A member of the School of Social Work's Substance Use, Violence and Mental Health Research Collaborative - a research affinity group of faculty studying the intersection of addiction, violence and behavioral health - Lister is designing a study in partnership with the Wayne State University School of Medicine's Tolan Park Research Clinic to identify psychosocial and psychiatric predictors of treatment outcomes among patients in an urban methadone maintenance clinic. With colleagues from Wayne State's Suicide Research Group, specifically Associate Social Work Professor Michael Kral and Associate Professor of Psychiatry & Behavioral Neurosciences David Ledgerwood, Lister is conducting research on vulnerability to mental health and addiction problems among helping professionals, and examining psychosocial factors that influence whether they seek treatment for these psychiatric problems. Lister is also conducting research and providing clinical workshops related to characteristics and correlates of problem and disordered gambling across a number of studies and research teams in the United States and Canada.

Lister says his established research partnerships and the prospect of helping "bridge the gap" between the Schools of Medicine and Social Work led him to join the faculty at Wayne State.
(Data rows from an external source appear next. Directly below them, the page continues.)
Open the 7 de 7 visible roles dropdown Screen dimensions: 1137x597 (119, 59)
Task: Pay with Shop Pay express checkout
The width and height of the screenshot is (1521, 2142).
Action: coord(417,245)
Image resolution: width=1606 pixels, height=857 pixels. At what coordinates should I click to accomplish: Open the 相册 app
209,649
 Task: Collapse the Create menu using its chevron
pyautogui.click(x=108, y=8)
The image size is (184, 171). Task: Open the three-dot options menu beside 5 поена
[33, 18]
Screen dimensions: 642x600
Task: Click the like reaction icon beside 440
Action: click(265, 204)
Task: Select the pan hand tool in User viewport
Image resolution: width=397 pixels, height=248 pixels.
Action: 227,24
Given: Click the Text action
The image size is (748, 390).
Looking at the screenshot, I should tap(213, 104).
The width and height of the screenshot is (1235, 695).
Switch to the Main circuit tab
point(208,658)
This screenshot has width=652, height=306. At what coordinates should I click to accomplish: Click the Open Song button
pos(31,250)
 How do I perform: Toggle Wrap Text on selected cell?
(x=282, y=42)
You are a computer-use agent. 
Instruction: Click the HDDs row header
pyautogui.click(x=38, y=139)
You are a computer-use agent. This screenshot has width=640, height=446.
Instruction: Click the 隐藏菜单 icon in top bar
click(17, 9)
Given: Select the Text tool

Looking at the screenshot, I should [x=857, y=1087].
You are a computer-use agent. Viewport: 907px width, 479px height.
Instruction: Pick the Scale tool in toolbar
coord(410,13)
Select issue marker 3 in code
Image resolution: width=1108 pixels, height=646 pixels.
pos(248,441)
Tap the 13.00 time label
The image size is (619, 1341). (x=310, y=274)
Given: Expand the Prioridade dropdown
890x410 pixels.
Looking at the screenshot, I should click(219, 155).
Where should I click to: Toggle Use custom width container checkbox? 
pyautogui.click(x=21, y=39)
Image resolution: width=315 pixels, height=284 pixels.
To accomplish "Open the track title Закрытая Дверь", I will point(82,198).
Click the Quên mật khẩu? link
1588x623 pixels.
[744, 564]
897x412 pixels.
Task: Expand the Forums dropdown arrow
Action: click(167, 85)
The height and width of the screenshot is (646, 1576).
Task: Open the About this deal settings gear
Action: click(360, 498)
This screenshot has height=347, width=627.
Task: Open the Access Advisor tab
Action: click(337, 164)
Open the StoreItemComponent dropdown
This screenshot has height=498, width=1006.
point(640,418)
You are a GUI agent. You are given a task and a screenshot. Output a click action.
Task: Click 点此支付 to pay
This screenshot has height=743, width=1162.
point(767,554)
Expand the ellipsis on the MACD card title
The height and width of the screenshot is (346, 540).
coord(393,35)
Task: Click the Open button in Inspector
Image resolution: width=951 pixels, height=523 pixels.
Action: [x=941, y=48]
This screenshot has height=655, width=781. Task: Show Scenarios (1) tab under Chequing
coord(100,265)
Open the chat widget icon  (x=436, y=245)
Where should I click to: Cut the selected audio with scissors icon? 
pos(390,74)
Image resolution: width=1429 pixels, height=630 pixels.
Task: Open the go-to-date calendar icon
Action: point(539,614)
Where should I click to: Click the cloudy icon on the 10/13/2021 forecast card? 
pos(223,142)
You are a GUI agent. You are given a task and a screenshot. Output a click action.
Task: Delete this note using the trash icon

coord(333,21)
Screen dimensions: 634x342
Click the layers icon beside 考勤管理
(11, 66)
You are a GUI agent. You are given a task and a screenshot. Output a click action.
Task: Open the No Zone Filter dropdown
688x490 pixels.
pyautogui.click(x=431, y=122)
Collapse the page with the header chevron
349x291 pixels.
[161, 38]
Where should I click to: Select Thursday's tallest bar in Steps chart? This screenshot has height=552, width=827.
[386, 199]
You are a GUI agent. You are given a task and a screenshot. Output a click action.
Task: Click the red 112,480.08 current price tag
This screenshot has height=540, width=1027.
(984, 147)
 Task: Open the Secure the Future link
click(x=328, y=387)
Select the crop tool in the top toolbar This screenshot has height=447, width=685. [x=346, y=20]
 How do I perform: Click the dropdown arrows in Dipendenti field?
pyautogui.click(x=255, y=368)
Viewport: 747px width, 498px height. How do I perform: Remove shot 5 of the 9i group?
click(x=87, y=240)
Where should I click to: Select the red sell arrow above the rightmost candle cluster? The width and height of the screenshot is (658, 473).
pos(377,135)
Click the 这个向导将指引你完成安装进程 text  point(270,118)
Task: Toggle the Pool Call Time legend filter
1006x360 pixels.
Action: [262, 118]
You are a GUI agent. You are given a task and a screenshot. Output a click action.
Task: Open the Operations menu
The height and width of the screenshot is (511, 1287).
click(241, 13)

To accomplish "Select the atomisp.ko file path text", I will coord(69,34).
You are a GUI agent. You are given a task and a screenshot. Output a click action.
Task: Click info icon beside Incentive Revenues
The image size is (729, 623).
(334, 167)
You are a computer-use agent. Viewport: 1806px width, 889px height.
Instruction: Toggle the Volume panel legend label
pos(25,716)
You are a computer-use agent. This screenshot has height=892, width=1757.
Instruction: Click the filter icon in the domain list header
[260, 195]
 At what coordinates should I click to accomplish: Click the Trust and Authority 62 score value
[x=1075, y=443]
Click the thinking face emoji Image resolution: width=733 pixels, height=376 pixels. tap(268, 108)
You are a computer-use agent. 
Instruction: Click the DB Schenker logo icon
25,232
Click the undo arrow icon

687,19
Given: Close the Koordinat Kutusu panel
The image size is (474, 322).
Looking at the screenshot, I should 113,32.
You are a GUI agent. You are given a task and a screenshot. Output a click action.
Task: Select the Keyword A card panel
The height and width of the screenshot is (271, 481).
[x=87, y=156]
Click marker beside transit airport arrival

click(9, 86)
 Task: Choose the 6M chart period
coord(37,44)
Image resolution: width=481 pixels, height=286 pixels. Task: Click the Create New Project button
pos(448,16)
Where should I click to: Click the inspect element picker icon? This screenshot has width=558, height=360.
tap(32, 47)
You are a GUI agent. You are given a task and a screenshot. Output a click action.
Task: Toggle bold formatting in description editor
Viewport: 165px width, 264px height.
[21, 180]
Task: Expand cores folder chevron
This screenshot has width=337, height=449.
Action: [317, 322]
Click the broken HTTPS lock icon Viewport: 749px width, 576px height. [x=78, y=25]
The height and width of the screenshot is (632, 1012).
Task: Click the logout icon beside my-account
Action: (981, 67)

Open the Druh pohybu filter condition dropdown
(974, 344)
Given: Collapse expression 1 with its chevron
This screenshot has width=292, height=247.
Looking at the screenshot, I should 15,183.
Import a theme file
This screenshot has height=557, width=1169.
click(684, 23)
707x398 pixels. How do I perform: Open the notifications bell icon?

"Much of the evidence-based substance abuse treatment from the field of psychiatry could be enhanced by paying more attention to psychosocial factors, so I'm eager to integrate the perspectives we use in social work to better develop treatments that address the full spectrum of factors that influence addiction recovery," Lister said. "If we can better screen folks when they come in for treatment to identify the factors that restrict and aid recovery, then we can better develop our treatments and increase the likelihood that our patients have more successful outcomes."

A native Michigander who grew up in a small rural community between Ann Arbor and Lansing, Lister is also looking forward to teaching and practicing in Detroit.

"As a social worker and clinical researcher, I wanted to go where the community was most in need," Lister said. "Many evidence-based substance abuse treatments have been studied primarily among Caucasians, often of middle and upper levels of socioeconomic status, and it is hard to know how well these treatments may work with disadvantaged populations who have been exposed to poverty and violence, typically in communities with limited mental health and addiction recovery resources. These differences are underexplored in clinical research, so there's a need to enhance our treatments and make them more culturally sensitive and specific to underserved populations."